(Collected data)
•••

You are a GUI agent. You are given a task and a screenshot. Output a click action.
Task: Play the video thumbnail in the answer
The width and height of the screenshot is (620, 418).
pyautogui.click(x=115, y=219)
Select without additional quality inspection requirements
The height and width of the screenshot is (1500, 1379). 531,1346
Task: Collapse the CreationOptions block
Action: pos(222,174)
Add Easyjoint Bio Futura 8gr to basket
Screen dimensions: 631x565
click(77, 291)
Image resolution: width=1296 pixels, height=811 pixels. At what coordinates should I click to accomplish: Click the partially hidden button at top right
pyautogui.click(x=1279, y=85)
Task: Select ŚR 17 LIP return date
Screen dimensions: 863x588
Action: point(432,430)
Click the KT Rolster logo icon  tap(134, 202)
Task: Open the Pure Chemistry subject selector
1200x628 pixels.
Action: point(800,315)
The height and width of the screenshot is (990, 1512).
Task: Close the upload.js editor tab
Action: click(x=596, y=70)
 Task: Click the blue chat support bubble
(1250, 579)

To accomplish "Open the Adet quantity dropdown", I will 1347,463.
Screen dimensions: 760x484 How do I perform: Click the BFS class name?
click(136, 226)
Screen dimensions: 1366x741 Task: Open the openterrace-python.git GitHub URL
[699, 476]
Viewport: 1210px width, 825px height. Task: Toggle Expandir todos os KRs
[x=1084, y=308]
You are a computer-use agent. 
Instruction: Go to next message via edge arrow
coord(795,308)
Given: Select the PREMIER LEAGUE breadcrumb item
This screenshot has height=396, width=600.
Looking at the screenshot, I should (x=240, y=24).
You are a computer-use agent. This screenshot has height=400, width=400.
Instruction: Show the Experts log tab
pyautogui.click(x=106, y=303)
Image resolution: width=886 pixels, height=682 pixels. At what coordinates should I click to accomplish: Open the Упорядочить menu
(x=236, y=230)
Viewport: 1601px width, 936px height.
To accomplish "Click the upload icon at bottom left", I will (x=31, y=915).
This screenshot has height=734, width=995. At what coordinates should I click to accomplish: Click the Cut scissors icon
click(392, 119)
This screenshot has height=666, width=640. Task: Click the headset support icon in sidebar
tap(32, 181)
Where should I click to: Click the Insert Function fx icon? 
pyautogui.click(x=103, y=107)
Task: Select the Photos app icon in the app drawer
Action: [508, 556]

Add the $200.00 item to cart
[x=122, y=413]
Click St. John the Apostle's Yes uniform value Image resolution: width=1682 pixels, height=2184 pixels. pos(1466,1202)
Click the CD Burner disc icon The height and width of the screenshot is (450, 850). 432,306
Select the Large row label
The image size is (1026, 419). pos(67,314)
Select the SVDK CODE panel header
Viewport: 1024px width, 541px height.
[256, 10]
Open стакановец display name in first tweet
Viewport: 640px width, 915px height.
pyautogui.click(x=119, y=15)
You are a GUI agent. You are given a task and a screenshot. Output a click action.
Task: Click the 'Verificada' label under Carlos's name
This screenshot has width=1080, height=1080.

•••

◆ EXERCISE AIM
Please copy each line above exactly as written.

◆ SOLUTION TO THIS TASK
You are a GUI agent. You are given a task and a screenshot. Output a click action.
Task: Play the video thumbnail in the answer
The width and height of the screenshot is (620, 418).
pyautogui.click(x=115, y=219)
Select without additional quality inspection requirements
The height and width of the screenshot is (1500, 1379). 531,1346
Task: Collapse the CreationOptions block
Action: pos(222,174)
Add Easyjoint Bio Futura 8gr to basket
Screen dimensions: 631x565
click(77, 291)
Image resolution: width=1296 pixels, height=811 pixels. At what coordinates should I click to accomplish: Click the partially hidden button at top right
pyautogui.click(x=1279, y=85)
Task: Select ŚR 17 LIP return date
Screen dimensions: 863x588
Action: point(432,430)
Click the KT Rolster logo icon  tap(134, 202)
Task: Open the Pure Chemistry subject selector
1200x628 pixels.
Action: point(800,315)
The height and width of the screenshot is (990, 1512).
Task: Close the upload.js editor tab
Action: click(x=596, y=70)
 Task: Click the blue chat support bubble
(1250, 579)

To accomplish "Open the Adet quantity dropdown", I will 1347,463.
Screen dimensions: 760x484 How do I perform: Click the BFS class name?
click(136, 226)
Screen dimensions: 1366x741 Task: Open the openterrace-python.git GitHub URL
[699, 476]
Viewport: 1210px width, 825px height. Task: Toggle Expandir todos os KRs
[x=1084, y=308]
You are a computer-use agent. 
Instruction: Go to next message via edge arrow
coord(795,308)
Given: Select the PREMIER LEAGUE breadcrumb item
This screenshot has height=396, width=600.
Looking at the screenshot, I should (x=240, y=24).
You are a computer-use agent. This screenshot has height=400, width=400.
Instruction: Show the Experts log tab
pyautogui.click(x=106, y=303)
Image resolution: width=886 pixels, height=682 pixels. At what coordinates should I click to accomplish: Open the Упорядочить menu
(x=236, y=230)
Viewport: 1601px width, 936px height.
To accomplish "Click the upload icon at bottom left", I will (x=31, y=915).
This screenshot has height=734, width=995. At what coordinates should I click to accomplish: Click the Cut scissors icon
click(392, 119)
This screenshot has height=666, width=640. Task: Click the headset support icon in sidebar
tap(32, 181)
Where should I click to: Click the Insert Function fx icon? 
pyautogui.click(x=103, y=107)
Task: Select the Photos app icon in the app drawer
Action: [508, 556]

Add the $200.00 item to cart
[x=122, y=413]
Click St. John the Apostle's Yes uniform value Image resolution: width=1682 pixels, height=2184 pixels. pos(1466,1202)
Click the CD Burner disc icon The height and width of the screenshot is (450, 850). 432,306
Select the Large row label
The image size is (1026, 419). pos(67,314)
Select the SVDK CODE panel header
Viewport: 1024px width, 541px height.
[256, 10]
Open стакановец display name in first tweet
Viewport: 640px width, 915px height.
pyautogui.click(x=119, y=15)
You are a GUI agent. You are given a task and a screenshot. Output a click action.
Task: Click the 'Verificada' label under Carlos's name
This screenshot has width=1080, height=1080.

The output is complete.